Although Harvey is a strong swimmer his body alignment is sometimes a little ‘off’ in that his back-end sits lower in the water than most dogs.
One thing I immediately noticed while he was wearing the Aquaplanet Pet Buoyancy Aid is that it overcame this issue instantly.
So, there is certainly plenty of buoyancy in this jacket.
I noticed on the card insert that came with the vest that this remarkable buoyancy is provided by ‘soft closed cell expanded EPE foam‘.
Now, I’m no chemist so that doesn’t mean much to me. What I can tell you is that it is very light, comfortable, and it floats well!
In terms of the key features required for a DFD the Aquaplanet Pet Buoyancy Aid certainly ticks all of the boxes.
What else does it have to offer?
Well, the top part of the straps (the parts above the water) have reflective trims. If you and your dog are out when the visibility is poor then this could prove to be a very useful feature.
The vest also has a handy pocket for carrying small items. (Is it sad that the first thing that I thought of was poo bags! I’ve changed since getting a dog!)
Is there room for improvement?
One of the few conditions that I placed on doing a review of this product was that it would be solely my opinions. No swapping of a free product in exchange for a 100% positive review. That’s not for me.
So, are there any areas that can be improved?
Well, while I think that the Aquaplanet Pet Buoyancy Aid is an excellent product, there are two things that I think may warrant consideration:
- The D-ring on the jacket that I received was made of plastic. Being the owner of a dog that can sometimes be a little, how shall I put it, enthusiastic, I’d be far happier with a metal D-ring like the one on Harvey’s harness.
I wonder if this is a recent change because the D-ring on one of the images on Aquaplanet’s website appears to be a metal one.
- There doesn’t appear to be any choice in the colour of the jacket. While there are reflective trims on the straps of the jacket, I do wonder whether perhaps the option to have bright orange or bright yellow to aid visibility during daylight might also be useful.
5 Your Dog – Training and Pet Buoyancy Aids
Successful, stress-free, use of a Pet Buoyancy Aid for your dog is best achieved with some preparation well before your intended outing.
I would strongly advocate Positive Dog Training for all of the training that you do with your dog. It is the most successful method of training (used by military, police, search and rescue, guide dogs for the blind etc etc).
What training is needed?
Well, it depends on your (and your dog’s) experience.
If your dog has never been swimming before I would get some practice at that first. Look for a local pool where you can engineer a gentle introduction. If your dog is a confident swimmer then he will be far more relaxed aboard your PWC.

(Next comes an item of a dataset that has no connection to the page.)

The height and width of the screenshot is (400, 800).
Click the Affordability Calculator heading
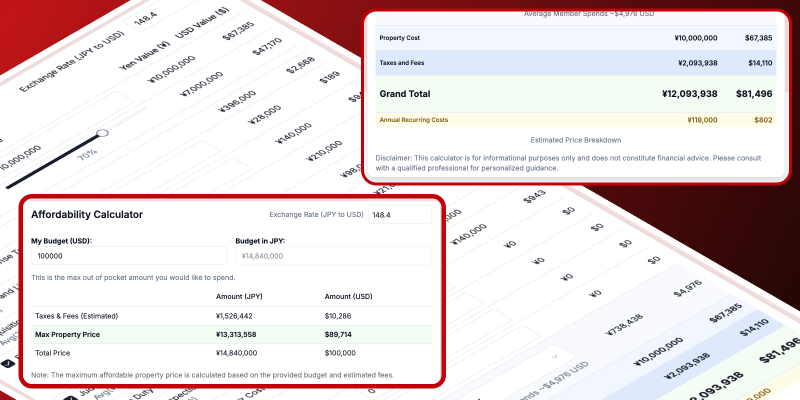87,214
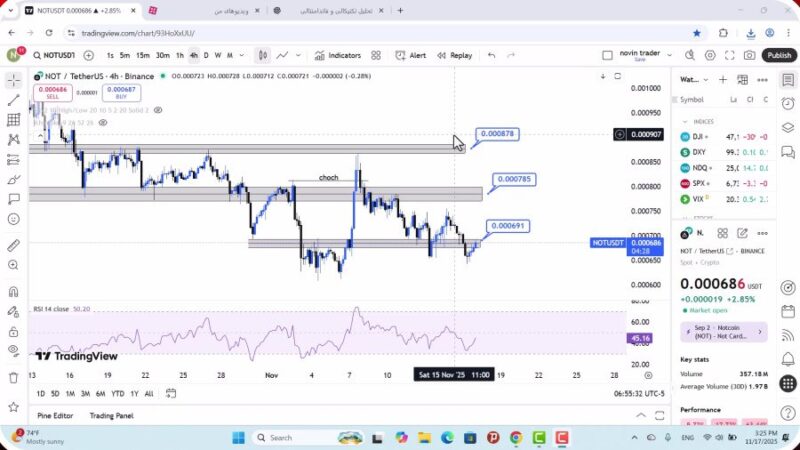Switch to the Trading Panel tab

click(111, 415)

Similarly, if your dog has never been on your PWC before then it would be useful to undertake some training to help him become familiar with it. The Karen Pryor website has a useful article on how to Teach Your Dog to Ride a SUP.
Finally, and most importantly, get your dog used to wearing the Pet Buoyancy Aid. I’d recommend using an approach along these lines:
- First, just let your dog see and, more importantly, smell the DFD. Put it on the floor and every time that your dog shows even the slightest interest in it say ‘Yes’, in an encouraging voice, and give a high-value treat (use something that is your dog’s favourite).

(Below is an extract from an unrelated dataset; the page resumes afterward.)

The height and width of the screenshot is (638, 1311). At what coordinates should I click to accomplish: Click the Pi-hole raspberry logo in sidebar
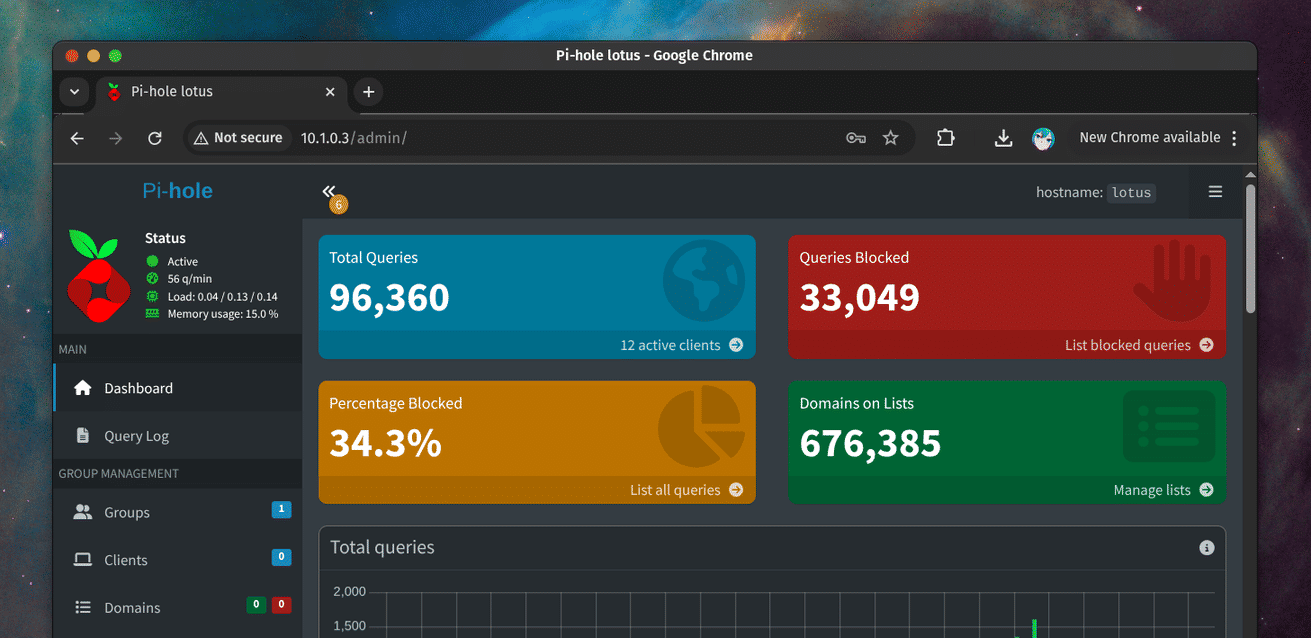(99, 275)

- Do this several times throughout the day. Repeat until you get to the stage where your dog is actually looking around for the treat, in anticipation, as he approaches the life jacket.
- Next, we want to get the dog used to touching the jacket but without actually putting it on yet. Hold it up with one hand and with the other use a high-value treat to lure him underneath it. Repeat until you get to the stage where you can drape the jacket on his back. Don’t rush this step.
- Now, make sure that you have the straps of the jacket adjusted, as best as you can estimate without putting it on your dog, so that they are the right length. If in doubt, too long is better than too short.
- Next, have lots of high-value treats ready to reinforce the first wearing of the Pet Buoyancy Aid. If you have somebody that you can enlist as a helper, have them stream-feed treats to your dog while you calmly put on the jacket and click the buckles shut. If you don’t have a helper, put the treats in a bowl in front of your dog (dogs eat quickly so you will need to multi-task and top-up the treats!).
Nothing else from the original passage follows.